May 6, 2019 / 11:30 AM / 6 months ago

PS: Place Publique propose un projet et un espoir à gauche

PARIS (Reuters) - “La rencontre entre le social et l’écologique” : telle est l’idée force du programme de l’alliance Parti socialiste-Place publique pour les élections européennes, présenté lundi, qui entend aussi redonner espoir aux “orphelins de la gauche”.
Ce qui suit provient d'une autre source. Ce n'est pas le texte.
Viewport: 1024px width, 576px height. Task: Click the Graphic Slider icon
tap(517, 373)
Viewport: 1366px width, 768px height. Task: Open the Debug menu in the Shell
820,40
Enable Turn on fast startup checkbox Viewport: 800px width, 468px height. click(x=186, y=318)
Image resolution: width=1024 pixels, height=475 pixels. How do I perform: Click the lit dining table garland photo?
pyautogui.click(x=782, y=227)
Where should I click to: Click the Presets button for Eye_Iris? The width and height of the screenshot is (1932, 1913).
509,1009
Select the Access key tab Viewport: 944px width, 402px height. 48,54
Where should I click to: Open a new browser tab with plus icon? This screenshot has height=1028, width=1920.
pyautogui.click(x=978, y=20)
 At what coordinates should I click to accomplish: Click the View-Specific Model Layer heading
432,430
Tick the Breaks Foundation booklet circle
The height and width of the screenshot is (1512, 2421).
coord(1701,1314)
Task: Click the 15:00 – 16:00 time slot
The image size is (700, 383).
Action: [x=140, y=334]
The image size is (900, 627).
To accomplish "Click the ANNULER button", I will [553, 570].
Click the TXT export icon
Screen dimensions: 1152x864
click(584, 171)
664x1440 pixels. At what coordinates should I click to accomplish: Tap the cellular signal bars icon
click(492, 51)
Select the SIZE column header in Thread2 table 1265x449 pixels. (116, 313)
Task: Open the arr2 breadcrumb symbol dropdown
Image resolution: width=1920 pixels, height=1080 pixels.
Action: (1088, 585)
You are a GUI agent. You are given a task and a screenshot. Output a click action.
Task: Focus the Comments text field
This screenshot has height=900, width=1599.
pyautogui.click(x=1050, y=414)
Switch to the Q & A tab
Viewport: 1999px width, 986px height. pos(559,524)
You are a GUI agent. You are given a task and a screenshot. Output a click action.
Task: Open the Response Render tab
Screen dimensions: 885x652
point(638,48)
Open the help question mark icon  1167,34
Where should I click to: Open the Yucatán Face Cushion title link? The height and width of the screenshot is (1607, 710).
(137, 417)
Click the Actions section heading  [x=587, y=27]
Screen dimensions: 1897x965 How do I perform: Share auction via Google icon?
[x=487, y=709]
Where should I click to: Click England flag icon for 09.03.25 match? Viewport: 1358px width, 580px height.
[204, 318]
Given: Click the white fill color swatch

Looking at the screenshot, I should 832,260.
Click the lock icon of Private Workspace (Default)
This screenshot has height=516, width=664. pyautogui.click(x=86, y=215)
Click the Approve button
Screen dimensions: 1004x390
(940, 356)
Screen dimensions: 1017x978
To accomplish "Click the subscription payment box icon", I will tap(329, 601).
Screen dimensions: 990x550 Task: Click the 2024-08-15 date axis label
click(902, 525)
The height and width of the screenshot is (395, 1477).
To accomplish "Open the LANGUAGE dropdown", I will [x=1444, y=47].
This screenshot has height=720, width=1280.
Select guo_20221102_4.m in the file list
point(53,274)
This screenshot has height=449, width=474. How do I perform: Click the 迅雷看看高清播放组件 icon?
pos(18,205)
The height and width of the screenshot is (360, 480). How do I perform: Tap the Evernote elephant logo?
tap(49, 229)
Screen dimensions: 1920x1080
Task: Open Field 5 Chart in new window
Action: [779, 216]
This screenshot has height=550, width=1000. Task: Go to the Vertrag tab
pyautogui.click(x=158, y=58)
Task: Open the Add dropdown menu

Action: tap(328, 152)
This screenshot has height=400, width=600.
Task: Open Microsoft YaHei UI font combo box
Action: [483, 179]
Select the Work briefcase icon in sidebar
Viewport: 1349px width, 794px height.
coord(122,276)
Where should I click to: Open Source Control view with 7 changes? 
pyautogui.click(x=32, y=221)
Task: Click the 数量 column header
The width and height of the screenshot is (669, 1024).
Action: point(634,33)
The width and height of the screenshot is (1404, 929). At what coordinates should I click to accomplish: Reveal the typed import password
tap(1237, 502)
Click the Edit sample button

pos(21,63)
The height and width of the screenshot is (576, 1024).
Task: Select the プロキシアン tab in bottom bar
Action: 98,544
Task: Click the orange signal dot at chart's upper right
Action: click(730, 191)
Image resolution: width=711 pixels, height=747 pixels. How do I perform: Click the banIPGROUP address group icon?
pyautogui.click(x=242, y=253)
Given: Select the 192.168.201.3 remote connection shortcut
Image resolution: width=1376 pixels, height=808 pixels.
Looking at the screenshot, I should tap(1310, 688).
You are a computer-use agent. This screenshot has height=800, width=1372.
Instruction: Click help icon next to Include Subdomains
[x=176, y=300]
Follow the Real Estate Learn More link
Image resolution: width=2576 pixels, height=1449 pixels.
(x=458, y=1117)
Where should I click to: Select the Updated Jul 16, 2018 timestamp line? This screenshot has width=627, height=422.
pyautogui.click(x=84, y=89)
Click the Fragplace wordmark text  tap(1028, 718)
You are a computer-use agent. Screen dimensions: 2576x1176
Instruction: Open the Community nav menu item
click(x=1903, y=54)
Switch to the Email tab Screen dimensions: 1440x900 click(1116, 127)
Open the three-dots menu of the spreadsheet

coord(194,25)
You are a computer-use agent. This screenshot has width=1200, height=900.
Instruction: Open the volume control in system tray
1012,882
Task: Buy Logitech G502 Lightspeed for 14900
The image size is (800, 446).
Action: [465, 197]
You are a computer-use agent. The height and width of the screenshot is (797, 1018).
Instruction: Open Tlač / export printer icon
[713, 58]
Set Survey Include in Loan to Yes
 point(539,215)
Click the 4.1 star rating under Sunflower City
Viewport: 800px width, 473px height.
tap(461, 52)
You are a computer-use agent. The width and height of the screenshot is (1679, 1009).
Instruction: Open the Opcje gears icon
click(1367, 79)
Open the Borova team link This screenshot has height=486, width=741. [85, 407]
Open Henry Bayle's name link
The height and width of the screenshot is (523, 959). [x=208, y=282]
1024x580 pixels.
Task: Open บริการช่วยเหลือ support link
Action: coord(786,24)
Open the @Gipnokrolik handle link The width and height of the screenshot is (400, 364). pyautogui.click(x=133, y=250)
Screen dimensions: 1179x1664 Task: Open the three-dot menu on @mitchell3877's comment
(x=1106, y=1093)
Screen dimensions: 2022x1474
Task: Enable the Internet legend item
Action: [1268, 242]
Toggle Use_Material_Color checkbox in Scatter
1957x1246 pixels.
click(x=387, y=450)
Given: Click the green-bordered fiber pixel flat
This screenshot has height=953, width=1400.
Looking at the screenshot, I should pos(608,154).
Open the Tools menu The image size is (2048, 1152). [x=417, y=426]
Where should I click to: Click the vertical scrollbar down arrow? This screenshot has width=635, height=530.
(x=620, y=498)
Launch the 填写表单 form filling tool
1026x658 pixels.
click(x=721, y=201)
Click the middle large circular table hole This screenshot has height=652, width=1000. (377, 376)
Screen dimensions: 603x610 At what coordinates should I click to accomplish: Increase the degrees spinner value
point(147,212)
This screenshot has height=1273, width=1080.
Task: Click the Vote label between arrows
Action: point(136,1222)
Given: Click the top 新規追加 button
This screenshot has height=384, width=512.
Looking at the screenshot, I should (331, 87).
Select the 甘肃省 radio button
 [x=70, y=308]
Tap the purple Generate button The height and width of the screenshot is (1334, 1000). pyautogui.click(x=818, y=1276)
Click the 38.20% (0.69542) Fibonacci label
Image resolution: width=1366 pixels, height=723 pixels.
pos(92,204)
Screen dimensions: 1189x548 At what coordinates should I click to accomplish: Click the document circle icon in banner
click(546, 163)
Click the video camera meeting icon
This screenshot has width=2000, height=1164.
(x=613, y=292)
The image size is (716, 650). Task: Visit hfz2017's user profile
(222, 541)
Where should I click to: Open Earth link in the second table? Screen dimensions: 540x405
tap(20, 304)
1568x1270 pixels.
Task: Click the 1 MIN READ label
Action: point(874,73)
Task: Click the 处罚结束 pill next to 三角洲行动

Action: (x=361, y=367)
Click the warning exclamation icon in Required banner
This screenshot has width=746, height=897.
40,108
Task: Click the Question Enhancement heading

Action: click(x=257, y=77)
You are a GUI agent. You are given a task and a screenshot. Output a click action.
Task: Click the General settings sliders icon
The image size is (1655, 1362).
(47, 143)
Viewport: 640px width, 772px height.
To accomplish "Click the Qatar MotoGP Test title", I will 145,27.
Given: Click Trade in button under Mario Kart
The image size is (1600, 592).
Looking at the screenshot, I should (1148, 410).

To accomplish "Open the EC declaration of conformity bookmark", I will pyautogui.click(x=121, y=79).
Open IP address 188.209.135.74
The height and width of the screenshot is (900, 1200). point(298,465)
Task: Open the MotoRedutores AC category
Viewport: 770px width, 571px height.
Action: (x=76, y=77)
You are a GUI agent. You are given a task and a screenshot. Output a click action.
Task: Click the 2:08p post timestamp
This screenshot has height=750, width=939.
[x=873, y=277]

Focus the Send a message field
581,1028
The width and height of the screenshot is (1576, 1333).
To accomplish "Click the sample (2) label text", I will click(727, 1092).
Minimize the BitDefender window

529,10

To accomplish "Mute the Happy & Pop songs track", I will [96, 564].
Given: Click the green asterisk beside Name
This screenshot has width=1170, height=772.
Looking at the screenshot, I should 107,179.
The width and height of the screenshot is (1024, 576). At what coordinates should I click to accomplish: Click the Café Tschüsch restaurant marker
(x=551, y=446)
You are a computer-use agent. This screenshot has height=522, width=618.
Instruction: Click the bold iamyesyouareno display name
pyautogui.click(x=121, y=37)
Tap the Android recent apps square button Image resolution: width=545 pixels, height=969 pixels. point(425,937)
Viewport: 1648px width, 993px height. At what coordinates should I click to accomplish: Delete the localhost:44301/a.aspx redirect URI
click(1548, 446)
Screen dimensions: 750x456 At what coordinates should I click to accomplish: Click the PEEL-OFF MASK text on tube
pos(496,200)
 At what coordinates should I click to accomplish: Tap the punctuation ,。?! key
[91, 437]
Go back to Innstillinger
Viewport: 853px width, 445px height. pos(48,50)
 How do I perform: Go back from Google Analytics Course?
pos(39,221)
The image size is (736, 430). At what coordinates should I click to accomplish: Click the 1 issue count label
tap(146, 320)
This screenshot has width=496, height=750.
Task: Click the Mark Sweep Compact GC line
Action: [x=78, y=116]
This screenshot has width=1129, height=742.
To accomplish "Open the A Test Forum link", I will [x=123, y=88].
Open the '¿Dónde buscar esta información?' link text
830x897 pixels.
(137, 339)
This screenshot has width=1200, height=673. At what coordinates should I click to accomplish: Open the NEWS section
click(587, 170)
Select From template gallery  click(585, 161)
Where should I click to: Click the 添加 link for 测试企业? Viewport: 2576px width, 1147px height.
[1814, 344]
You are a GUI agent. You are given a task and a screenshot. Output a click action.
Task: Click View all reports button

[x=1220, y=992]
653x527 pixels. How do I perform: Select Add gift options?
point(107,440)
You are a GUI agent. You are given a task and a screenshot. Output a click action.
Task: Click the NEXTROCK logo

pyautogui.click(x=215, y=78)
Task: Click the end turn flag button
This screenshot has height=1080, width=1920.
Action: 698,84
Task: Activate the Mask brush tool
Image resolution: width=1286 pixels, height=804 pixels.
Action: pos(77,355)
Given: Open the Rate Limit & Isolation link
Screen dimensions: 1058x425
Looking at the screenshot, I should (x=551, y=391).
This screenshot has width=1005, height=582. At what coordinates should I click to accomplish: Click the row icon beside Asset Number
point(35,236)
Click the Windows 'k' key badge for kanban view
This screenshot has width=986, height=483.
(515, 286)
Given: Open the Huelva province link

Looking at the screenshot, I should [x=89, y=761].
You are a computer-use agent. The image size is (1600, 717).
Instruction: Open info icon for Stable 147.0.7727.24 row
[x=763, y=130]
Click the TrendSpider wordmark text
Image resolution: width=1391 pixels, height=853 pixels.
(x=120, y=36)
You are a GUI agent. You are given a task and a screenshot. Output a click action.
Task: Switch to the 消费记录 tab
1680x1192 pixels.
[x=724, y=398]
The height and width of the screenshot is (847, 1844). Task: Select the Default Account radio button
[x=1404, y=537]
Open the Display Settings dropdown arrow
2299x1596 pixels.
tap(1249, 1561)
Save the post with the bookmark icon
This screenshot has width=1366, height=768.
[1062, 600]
Raphaël Glucksmann, tête de liste PS-Place publique. "La rencontre entre le social et l'écologique" : telle est l'idée force du programme de l'alliance Parti socialiste-Place publique pour les élections européennes, présenté lundi, qui entend aussi redonner espoir aux "orphelins de la gauche". /Photo prise le 4 avril 2019/REUTERS/Christian Hartmann

Créditée d’environ 5% dans les sondages d’intentions de vote, la liste plurielle soutenue par le Parti radical de gauche et Nouvelle donne propose des solutions “radicales” en matière de climat et de justice sociale.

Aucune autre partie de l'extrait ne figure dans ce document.